» **What you have to do**
Rewrite the lines from the one containing "Given: Click the grid's scroll up arrow" through the one containing "point(106,843)", inclusive, changing "Problems" to "Terminal" and leaving everything else as it is.

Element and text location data
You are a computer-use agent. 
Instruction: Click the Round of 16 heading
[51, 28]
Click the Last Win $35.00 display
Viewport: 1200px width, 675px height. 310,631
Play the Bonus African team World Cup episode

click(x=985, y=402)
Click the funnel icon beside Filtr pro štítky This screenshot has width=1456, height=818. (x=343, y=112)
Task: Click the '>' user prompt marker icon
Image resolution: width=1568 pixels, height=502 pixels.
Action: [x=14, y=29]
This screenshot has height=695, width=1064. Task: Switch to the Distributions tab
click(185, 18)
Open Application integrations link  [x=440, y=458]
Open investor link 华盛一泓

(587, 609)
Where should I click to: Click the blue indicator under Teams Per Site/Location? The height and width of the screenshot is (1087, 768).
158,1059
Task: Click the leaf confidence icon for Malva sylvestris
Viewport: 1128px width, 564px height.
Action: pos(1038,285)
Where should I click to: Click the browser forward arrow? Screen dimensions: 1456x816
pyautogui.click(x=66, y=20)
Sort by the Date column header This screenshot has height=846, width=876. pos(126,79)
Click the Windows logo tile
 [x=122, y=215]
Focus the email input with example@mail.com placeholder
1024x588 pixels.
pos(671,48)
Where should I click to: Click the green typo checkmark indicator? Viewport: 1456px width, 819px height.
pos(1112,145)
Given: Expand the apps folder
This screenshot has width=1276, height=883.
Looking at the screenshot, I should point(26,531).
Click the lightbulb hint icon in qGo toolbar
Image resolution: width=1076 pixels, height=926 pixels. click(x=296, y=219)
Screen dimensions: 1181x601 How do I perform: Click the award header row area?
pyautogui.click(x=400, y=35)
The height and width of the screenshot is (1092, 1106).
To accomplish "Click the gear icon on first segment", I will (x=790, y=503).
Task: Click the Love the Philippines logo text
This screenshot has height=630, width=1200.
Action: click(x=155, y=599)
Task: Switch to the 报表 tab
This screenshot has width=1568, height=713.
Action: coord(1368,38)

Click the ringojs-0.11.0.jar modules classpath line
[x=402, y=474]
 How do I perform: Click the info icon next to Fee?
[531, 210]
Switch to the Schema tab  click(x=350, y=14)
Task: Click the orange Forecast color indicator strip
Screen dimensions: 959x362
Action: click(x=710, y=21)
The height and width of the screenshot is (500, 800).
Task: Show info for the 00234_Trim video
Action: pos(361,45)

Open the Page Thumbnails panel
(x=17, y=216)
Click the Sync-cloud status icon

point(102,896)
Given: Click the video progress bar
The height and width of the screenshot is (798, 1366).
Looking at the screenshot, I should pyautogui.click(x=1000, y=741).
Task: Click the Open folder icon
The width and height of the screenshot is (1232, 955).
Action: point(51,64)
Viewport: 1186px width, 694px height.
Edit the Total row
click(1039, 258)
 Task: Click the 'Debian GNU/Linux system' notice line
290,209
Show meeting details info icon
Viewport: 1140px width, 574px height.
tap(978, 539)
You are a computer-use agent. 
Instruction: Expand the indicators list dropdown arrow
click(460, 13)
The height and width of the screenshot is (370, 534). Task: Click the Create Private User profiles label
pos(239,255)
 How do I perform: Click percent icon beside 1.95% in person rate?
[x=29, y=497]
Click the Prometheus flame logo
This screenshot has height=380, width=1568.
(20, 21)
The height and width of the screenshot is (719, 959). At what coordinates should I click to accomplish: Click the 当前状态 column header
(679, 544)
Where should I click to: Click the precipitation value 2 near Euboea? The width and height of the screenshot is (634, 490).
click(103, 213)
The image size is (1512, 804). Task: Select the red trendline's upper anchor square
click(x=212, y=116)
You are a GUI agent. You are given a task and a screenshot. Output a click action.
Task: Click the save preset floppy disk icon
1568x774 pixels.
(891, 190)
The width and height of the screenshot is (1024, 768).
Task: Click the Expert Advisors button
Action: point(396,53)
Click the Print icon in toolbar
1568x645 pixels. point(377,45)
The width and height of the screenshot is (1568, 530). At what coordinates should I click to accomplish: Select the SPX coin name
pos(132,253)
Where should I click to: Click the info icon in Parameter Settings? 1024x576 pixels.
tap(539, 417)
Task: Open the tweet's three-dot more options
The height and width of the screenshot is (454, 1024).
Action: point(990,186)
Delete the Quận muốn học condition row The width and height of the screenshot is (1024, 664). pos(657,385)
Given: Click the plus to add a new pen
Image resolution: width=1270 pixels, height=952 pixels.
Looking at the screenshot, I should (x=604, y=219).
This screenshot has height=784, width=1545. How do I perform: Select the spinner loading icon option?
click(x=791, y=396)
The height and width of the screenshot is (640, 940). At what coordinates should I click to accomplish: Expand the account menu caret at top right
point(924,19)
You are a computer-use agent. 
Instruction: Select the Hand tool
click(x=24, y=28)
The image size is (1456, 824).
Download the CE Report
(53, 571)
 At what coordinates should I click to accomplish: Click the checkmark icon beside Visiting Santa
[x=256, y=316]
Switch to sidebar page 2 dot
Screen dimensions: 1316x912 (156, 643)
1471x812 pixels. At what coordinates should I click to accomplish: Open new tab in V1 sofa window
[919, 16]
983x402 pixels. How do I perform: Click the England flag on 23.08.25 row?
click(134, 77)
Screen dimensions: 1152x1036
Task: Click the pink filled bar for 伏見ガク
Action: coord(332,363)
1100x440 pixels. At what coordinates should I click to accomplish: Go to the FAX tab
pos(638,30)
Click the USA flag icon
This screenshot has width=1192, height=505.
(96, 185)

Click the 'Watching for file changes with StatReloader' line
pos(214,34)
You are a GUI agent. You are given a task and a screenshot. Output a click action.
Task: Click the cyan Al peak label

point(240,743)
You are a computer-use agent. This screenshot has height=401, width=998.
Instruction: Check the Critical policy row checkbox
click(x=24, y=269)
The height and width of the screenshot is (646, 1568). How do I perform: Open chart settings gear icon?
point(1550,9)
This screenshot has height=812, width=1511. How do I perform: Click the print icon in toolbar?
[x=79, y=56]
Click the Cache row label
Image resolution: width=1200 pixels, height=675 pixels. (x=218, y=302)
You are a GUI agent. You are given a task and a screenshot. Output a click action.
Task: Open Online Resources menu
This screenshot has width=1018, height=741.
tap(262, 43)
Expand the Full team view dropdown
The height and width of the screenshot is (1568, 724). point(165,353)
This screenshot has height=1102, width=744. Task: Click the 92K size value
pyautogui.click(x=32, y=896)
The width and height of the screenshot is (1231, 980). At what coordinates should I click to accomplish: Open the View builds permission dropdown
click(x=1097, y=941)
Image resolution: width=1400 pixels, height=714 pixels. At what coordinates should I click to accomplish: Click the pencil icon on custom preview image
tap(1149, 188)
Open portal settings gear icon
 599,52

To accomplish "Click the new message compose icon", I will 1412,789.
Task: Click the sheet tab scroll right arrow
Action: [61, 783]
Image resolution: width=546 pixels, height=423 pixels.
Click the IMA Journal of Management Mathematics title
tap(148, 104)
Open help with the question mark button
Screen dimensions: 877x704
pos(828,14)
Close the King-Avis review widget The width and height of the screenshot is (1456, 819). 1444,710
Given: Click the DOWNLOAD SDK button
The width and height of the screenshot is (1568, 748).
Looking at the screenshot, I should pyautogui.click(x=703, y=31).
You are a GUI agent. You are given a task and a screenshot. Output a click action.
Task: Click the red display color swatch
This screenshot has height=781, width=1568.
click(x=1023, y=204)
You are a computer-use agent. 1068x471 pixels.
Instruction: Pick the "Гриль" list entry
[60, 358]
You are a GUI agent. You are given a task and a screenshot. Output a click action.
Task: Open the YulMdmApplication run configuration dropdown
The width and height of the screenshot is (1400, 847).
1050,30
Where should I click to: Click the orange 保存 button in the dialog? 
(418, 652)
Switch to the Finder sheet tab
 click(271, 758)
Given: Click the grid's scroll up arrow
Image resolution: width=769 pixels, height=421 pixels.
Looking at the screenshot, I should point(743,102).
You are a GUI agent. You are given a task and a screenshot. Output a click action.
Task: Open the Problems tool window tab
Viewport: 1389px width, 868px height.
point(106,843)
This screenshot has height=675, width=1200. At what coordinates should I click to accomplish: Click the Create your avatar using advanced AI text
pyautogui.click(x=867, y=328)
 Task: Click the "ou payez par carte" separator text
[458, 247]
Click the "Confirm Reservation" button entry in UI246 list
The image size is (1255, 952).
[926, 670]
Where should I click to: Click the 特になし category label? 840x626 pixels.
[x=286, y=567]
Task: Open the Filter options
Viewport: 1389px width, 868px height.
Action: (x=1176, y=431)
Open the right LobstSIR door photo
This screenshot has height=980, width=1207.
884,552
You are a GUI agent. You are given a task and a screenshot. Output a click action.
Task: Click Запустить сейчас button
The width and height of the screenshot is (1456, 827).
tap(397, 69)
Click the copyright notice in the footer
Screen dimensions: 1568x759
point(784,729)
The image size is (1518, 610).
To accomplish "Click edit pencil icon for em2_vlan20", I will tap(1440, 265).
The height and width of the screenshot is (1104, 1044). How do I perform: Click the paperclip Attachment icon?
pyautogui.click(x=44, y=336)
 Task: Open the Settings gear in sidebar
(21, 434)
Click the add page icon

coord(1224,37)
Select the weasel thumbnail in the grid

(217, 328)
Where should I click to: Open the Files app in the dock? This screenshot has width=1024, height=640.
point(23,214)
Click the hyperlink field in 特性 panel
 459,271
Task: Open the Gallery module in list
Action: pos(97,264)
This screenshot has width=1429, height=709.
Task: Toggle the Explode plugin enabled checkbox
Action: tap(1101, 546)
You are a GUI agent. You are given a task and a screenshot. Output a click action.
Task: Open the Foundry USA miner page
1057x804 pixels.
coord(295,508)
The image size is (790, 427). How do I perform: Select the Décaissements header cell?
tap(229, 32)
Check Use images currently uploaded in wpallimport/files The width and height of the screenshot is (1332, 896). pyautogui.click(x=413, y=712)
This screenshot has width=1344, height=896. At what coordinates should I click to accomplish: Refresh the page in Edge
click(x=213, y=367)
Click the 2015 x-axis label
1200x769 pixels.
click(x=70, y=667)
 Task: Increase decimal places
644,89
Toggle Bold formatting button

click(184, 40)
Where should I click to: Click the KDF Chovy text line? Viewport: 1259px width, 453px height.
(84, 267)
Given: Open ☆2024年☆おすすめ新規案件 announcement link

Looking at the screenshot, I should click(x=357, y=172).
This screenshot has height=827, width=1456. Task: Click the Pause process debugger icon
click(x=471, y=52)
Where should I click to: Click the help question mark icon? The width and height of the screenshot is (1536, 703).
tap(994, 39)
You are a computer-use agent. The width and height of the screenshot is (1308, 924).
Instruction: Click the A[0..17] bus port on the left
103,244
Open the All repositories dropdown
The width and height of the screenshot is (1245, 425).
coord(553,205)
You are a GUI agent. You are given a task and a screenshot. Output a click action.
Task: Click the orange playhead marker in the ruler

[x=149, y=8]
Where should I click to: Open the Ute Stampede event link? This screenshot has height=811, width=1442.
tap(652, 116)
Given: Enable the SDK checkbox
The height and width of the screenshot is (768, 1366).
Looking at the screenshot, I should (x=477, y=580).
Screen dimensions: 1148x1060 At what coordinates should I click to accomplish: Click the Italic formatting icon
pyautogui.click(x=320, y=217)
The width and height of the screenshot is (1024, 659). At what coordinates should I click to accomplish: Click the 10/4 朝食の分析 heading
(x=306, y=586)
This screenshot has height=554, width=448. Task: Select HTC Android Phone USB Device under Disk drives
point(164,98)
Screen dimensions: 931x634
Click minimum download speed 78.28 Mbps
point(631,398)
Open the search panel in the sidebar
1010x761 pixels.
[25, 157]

» **Result**
Given: Click the grid's scroll up arrow
Image resolution: width=769 pixels, height=421 pixels.
Looking at the screenshot, I should point(743,102).
You are a GUI agent. You are given a task and a screenshot. Output a click action.
Task: Open the Terminal tool window tab
Viewport: 1389px width, 868px height.
point(106,843)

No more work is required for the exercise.